The Gardens of Hammersmith No. 2 is related to the view from 16 Hammersmith Terrace, the house beside the Thames in London where Pasmore lived from 1942-7.
The painting is subdivided by diagonal lines drawn in charcoal or pencil and picked out in places with red paint. Several of these lines meet at a point one quarter of the way up the righthand edge, others half way up the lefthand side. The lines represent the division of the gardens and serve as compositional aids. The river border of the gardens is marked by a line running from a quarter of the way up the lefthand side to the middle of the righthand edge. The trees are also arranged geometrically. The trunk of the tree on the far left marks a line bisecting the centre of the top edge. The next tree denotes the golden section of the width of the painting, the third is exactly mid-way.

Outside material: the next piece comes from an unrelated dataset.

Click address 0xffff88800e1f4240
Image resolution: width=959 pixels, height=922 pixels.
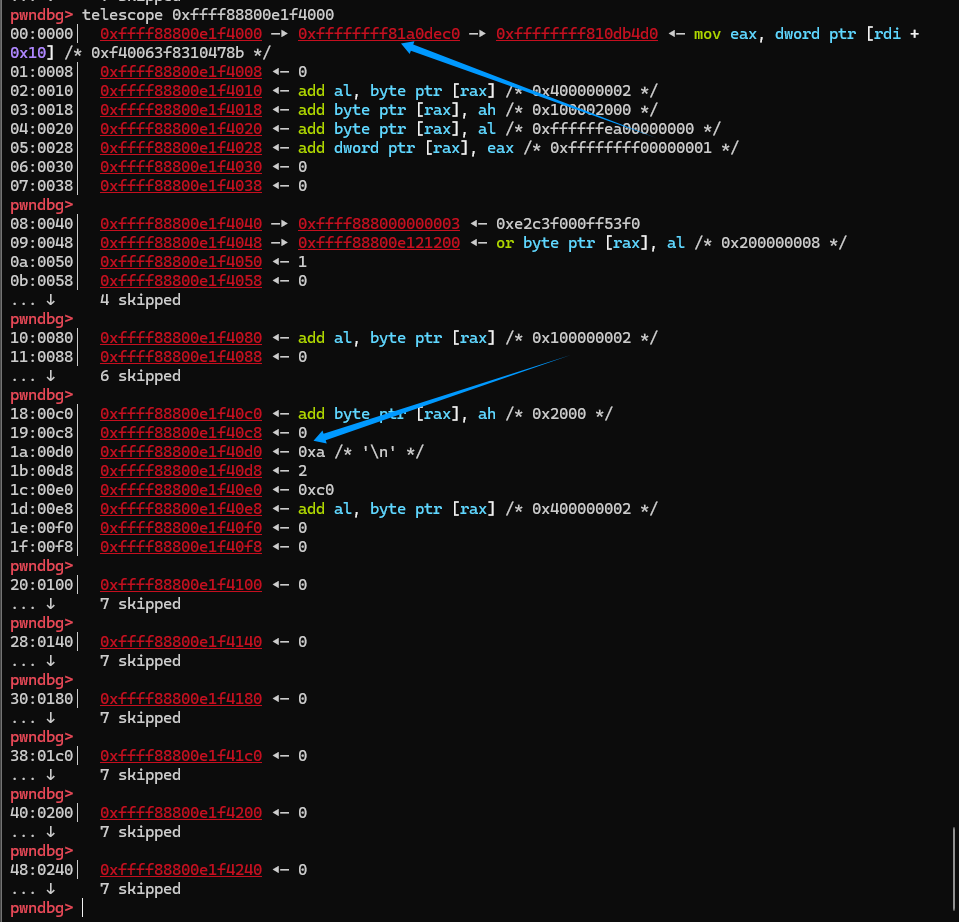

This precise composition is inscribed in pencil or charcoal on a painted white ground. The bushes have been drawn in charcoal, or possibly conté crayon, and rubbed into the ground to achieve the smudged effect visible through the coloured dots. The trees are rendered in tones of red-brown. In contrast to these pointillist and linear forms, the sky is painted with smooth modulations of white, pale blue and pink.
During the war, Pasmore had studied many of the Post-Impressionists' writings, and in the following years he worked through some of their ideas in his own paintings. The impact of Seurat's Pointillism is particularly evident here.